There’s an old argument that all fiction is fantasy, because it’s made up (though that seems to indicate that all memoirs are fantasies, too, lately). I don’t really agree or disagree, mainly because it’s never something I’ve cared much about. I just like good stories. I’m as likely to enjoy a good love story like Shakespeare in Love or The Time-Traveler’s Wife as a brilliant action flick like Mission: Impossible III.
Anyway, I did as best I could with the marketing plan and trying to determine who my target audience is, besides, simply, everyone. I’m pretty happy with the proposal.
But now I’ve got to go to class.
Video tomorrow, though.
Have a good one. Wish me luck.
I haven’t really mentioned it except to note that I finished the draft and was going to start blogging again. Which was true. The draft is, finally, finished, but still needs some polish. It clocked in at a little more than 109,000 words, but since I posted that I was finished, I went back over the beginning and cut roughly 4,000 of those, and that was only in the first hundred and some pages. There are still at least two hundred to go.
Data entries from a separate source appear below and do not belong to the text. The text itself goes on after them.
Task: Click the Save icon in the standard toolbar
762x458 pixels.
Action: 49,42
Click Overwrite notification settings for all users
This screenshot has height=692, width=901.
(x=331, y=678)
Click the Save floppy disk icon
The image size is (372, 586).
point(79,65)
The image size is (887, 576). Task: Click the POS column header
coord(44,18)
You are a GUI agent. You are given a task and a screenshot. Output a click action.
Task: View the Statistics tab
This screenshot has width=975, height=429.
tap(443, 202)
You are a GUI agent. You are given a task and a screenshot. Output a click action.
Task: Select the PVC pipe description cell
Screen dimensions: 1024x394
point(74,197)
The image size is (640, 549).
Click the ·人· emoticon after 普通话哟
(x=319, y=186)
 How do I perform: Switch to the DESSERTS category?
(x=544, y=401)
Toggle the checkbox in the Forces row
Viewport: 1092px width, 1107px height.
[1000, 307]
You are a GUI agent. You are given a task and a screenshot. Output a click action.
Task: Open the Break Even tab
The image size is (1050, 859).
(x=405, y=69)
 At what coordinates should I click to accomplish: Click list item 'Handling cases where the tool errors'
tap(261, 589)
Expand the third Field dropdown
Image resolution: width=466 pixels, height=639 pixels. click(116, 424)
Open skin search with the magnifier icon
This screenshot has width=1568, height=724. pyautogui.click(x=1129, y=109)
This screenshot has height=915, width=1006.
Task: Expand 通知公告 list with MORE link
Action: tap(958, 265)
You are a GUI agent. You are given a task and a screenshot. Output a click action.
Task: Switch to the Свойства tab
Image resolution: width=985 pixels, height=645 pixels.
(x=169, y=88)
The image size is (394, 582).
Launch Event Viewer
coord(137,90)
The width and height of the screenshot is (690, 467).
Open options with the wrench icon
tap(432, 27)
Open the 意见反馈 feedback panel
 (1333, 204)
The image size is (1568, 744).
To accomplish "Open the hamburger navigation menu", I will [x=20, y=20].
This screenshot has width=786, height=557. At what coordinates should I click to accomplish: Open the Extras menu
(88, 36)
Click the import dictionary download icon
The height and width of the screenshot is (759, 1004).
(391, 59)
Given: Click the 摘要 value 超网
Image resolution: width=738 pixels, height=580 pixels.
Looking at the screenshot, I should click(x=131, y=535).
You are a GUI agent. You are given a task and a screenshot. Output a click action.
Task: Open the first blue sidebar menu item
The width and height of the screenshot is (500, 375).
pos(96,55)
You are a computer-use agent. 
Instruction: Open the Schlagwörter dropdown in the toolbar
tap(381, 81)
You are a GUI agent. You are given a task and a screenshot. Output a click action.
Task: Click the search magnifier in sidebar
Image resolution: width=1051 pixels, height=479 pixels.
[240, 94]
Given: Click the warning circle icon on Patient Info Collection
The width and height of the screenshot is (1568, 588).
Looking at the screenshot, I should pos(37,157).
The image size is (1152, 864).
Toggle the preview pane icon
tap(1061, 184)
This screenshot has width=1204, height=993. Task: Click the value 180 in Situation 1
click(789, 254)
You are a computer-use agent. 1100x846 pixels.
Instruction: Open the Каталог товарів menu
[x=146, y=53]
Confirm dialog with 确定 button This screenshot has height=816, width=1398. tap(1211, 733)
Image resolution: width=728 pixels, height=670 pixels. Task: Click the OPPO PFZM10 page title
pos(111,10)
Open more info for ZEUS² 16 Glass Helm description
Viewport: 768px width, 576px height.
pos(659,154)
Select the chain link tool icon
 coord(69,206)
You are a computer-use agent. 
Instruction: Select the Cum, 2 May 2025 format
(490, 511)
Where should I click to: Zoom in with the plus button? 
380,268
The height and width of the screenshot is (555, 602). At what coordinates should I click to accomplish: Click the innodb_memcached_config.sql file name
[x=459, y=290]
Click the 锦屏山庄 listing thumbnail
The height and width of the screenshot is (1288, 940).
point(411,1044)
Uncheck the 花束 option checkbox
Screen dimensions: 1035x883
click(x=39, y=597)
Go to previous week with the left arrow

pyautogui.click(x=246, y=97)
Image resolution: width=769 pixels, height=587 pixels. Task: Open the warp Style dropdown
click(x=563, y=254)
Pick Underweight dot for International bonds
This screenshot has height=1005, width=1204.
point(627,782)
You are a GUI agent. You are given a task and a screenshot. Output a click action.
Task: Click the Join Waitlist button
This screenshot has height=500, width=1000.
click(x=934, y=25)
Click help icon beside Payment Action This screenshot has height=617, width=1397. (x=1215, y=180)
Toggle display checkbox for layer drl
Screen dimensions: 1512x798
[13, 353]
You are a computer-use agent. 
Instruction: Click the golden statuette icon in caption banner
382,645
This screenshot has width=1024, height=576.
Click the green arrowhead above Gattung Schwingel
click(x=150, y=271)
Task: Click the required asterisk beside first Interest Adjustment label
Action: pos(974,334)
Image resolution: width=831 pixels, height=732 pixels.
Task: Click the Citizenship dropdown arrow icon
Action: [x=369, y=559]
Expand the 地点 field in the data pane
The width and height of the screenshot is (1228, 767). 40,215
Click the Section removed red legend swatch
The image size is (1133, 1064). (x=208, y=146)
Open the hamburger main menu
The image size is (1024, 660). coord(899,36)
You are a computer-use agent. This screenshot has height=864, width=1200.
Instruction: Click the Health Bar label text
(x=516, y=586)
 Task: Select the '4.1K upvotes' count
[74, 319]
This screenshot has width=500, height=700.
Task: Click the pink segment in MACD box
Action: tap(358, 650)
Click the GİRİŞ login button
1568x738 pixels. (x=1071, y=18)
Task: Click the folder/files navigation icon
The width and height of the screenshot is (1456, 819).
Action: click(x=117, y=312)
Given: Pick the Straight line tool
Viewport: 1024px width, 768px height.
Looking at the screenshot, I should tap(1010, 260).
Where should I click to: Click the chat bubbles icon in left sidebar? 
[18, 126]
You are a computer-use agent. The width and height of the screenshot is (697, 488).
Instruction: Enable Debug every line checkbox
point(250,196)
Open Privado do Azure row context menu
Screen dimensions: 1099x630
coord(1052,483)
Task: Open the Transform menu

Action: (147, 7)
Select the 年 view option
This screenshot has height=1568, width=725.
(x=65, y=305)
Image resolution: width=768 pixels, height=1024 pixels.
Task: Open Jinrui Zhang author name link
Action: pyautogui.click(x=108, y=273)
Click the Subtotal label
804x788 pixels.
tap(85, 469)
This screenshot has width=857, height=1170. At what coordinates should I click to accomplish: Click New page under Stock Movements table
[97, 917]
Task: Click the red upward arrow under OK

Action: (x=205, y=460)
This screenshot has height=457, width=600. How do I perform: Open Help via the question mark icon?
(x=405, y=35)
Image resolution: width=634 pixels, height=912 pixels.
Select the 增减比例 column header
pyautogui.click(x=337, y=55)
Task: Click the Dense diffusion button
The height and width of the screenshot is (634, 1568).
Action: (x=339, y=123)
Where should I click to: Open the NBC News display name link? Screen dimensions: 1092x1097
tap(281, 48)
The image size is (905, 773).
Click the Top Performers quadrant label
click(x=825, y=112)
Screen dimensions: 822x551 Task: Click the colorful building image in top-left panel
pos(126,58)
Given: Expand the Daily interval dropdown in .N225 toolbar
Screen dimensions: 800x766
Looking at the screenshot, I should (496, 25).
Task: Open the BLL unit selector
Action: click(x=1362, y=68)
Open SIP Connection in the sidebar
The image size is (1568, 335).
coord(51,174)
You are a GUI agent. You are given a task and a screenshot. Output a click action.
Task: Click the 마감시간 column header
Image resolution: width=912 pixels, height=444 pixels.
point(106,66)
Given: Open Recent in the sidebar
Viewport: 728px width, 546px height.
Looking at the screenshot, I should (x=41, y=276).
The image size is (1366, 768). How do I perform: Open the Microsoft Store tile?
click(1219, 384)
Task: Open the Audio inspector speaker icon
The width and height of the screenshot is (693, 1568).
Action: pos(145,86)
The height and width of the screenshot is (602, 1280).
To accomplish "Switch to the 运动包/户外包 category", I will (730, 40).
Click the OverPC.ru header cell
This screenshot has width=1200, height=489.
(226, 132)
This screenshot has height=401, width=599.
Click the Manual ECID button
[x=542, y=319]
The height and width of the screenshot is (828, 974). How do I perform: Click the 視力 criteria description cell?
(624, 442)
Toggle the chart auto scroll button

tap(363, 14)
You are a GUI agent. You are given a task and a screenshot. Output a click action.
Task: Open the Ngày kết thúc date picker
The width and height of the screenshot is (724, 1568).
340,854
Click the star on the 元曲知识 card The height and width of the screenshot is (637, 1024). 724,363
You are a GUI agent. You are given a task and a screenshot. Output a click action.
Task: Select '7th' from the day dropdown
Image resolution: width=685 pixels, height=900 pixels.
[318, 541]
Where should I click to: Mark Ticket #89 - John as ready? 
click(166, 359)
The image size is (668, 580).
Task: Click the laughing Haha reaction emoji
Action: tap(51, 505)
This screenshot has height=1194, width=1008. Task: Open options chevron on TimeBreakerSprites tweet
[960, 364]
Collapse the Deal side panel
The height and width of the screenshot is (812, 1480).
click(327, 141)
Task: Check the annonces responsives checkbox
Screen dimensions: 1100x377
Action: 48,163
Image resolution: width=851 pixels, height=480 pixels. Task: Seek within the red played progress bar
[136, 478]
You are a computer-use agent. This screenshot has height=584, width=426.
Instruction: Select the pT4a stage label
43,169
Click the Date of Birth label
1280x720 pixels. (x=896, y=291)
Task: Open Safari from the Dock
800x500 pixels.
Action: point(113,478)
It surprised me it clocked in so long, as I excised a pretty major subplot. But I did so because I upped the limitations for the main characters, and I think that ultimately makes it work better. It was something several readers suggested when they read the first draft of it when I first finished it a little more than a year ago, and they were very much right.
As it stands so far, I’m extraordinarily proud of it, but I realized, as I was tightening, that I shouldn’t yet. Which is what I’m doing now; I’m taking a couple of weeks away from it. This weekend/week, I’ve had to participate in a normalizing grading session, and on Friday I’m supposed to come up with a comprehensive marketing plan for a business class I’m taking (one reason I buckled down to finish is that this is the book I’m using for class example, and I was having trouble marketing without actually having a, you know, product). Coming from a scientific/literary background and being rather deeply analytical in nature, I’m fascinated by branding/marketing but find it difficult to apply some of the concepts. I look at some leading, renowned marketers, like Seth Godin, for example, and I just have to scratch my head, because it feels like it all becomes about attention and curiosity, and very rarely does anyone mention the actual quality of the product. It’s extraordinarily difficult for me to come to terms with the idea that the quality of something has absolutely nothing to do with its ability to find its audience, even though this is evident time and time again (Spiderman 3, for example).
I’m leaning toward a new title, too: The Prodigal Hour. It’s a phrase that came in a flash while I was at work one day, and it’s perhaps the one moment that felt most powerful with the book’s so-far best draft. This is the one that went farther than the others, and I feel like it’s the one where my skill as a writer finally matched up with my talent as a storyteller.
I’m going to try to finish a novel/la (I’m not sure which it is, yet) in the next few weeks, then finish the manuscript and start submitting it.